11. The central apparatus according to claim 7, wherein

the thinning information includes number-of-mobile-object information indicating a number of mobile objects each of which is a generator of mobile object data relayed by the roadside communication device before the thinning process, and

as the predetermined process, the control unit calculates various amounts of traffic based on the number-of-mobile-object information.

12. The central apparatus according to claim 7, further comprising a thinning condition instructing unit that outputs an instruction on a thinning condition of the thinning process to the roadside communication device, wherein

the thinning information includes processing load information indicating a processing load of the roadside communication device, and

as the predetermined process, the control unit changes the thinning condition to be instructed to the roadside communication device, according to the processing load information.

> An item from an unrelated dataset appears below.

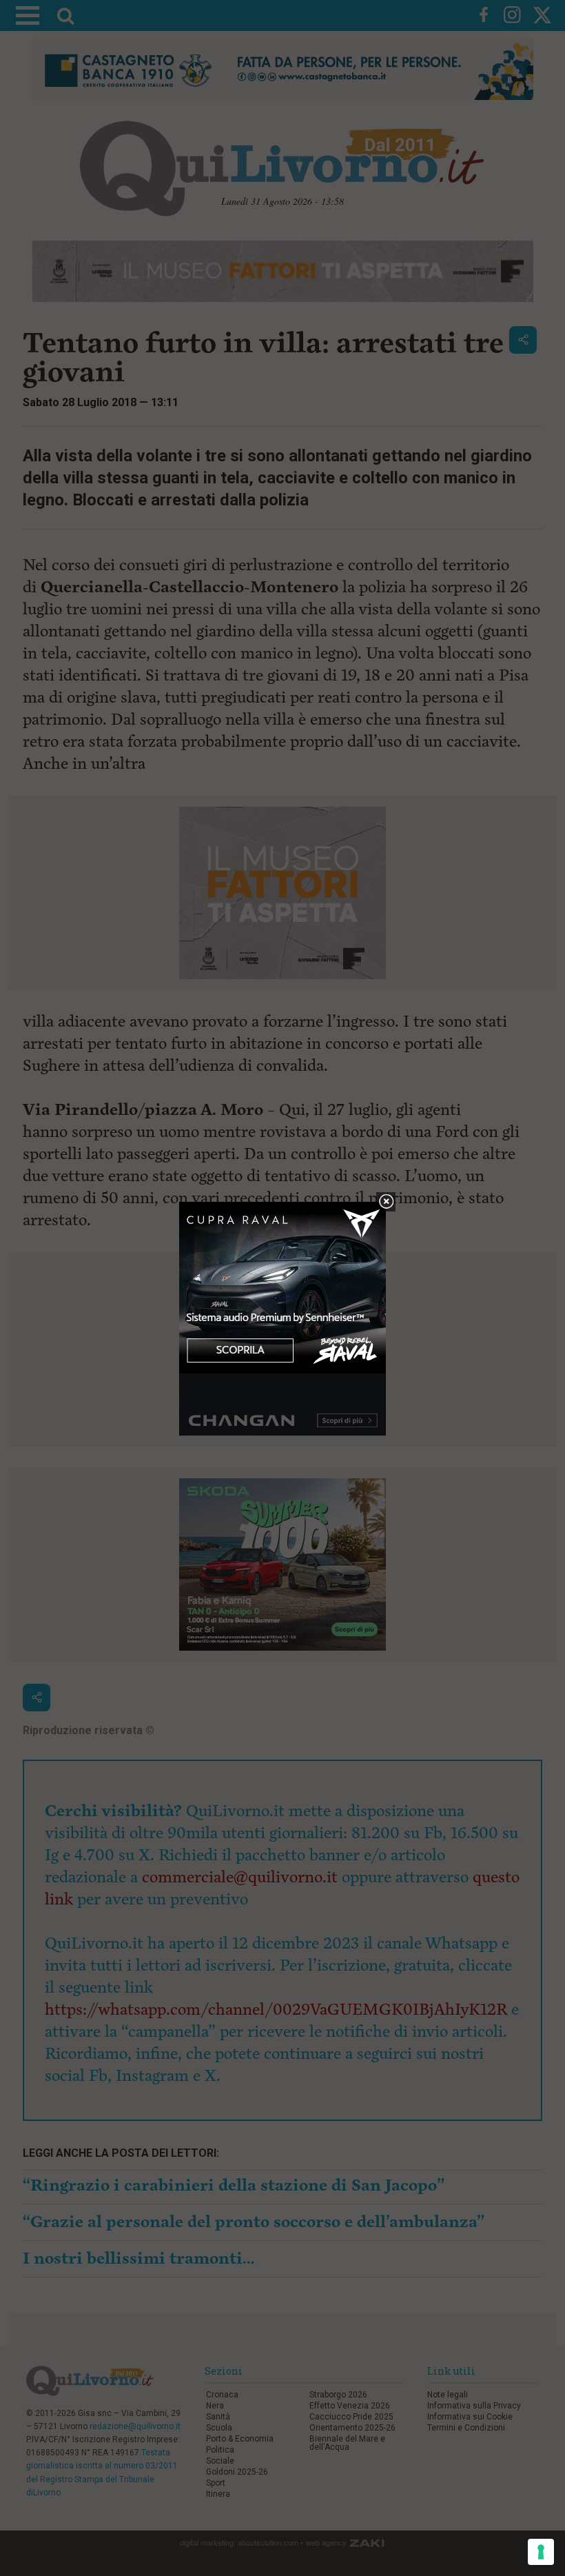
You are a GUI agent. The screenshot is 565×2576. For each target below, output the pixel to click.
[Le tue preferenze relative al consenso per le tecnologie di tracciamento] (541, 2552)
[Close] (386, 1202)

13. A computer program for causing a computer to perform a process to be performed by a central apparatus capable of obtaining mobile object data whose generator is a mobile object, from a roadside communication device having a data relay function involving a thinning process of an amount of data, the computer program causing the computer to function as:

a communication unit that receives thinning information about an execution status of the thinning process from the roadside communication device; and

a control unit that performs a predetermined process based on the thinning information received by the communication unit.

14. A data processing method for a central apparatus capable of obtaining mobile object data whose generator is a mobile object, from a roadside communication device having a data relay function involving a thinning process of an amount of data, the data processing method comprising:

a first step of receiving, by a communication unit of the central apparatus, thinning information about an execution status of the thinning process from the roadside communication device; and

a second step of performing, by a control unit of the central apparatus, a predetermined process based on the thinning information received by the communication unit.